CFCEval: Evaluating Security Aspects in Code Generated by Large Language Models
Cheng Cheng, Jinqiu Yang
TL;DR
CFCEval tackles the challenge of evaluating security aspects in code generated by large language models by introducing a bias-mitigating multi-language vulnerability benchmark (MLVBench) and a novel element-level relevance metric (ELRM). The framework defines four evaluation dimensions—Programming Language Quality, Fixing Capability, Post-Transformation Fixing Capability, and Element-Level Relevance—to capture correctness and security concerns beyond traditional CodeBLEU-based metrics. Empirical results show ELRM correlates more strongly with human and LLM judgments than CodeBLEU/BLEU, and the CFCEval setup with GPT-based prompts demonstrates potential as a comprehensive automatic benchmark. A pilot vulnerability-repair study confirms CFCEval's practicality and motivates expanding the benchmark across more languages and vulnerabilities.
Abstract
Code-focused Large Language Models (LLMs), such as CodeX and Star-Coder, have demonstrated remarkable capabilities in enhancing developer productivity through context-aware code generation. However, evaluating the quality and security of LLM-generated code remains a significant challenge. Existing evaluation protocols for Code LLMs lack both methodological rigor and comprehensive scope. A key limitation is dataset bias, which arises from unintentional overlap between training and testing data. Furthermore, while CodeBLEU, a BLEU-based metric, is widely used to assess code similarity, it suffers from critical shortcomings, including imprecise tokenization, structural limitations, and low reference diversity.

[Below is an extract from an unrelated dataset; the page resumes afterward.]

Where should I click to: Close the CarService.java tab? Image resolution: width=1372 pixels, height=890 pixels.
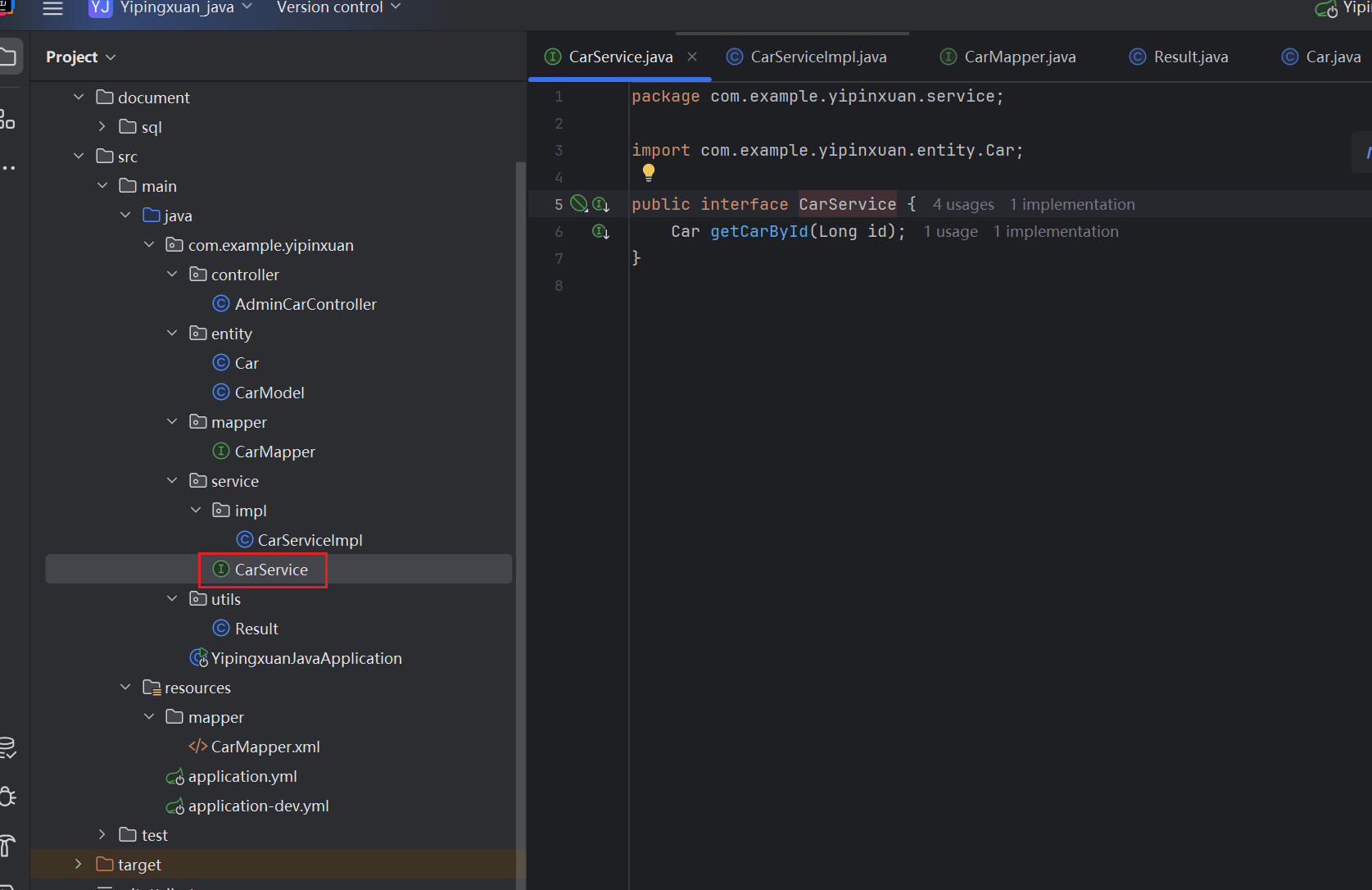[x=692, y=57]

To address these challenges, we introduce CFCEval, a novel framework for evaluating the quality and security of code generated by LLMs. CFCEval mitigates dataset bias by creating a new benchmark, MLVBench, and incorporates ELRM, a new metric designed to assess the relevance between reference code and generated code. CFCEval evaluates generated code across four dimensions: programming quality, vulnerability-fixing capability, post-transformation fixing capability, and relevance. Our experiments show that CFCEval not only captures both quality and security aspects of generated code more effectively but also that its ELRM aligns more closely with human judgments than CodeBLEU, thus paving the way for future advancements in Code LLMs evaluation.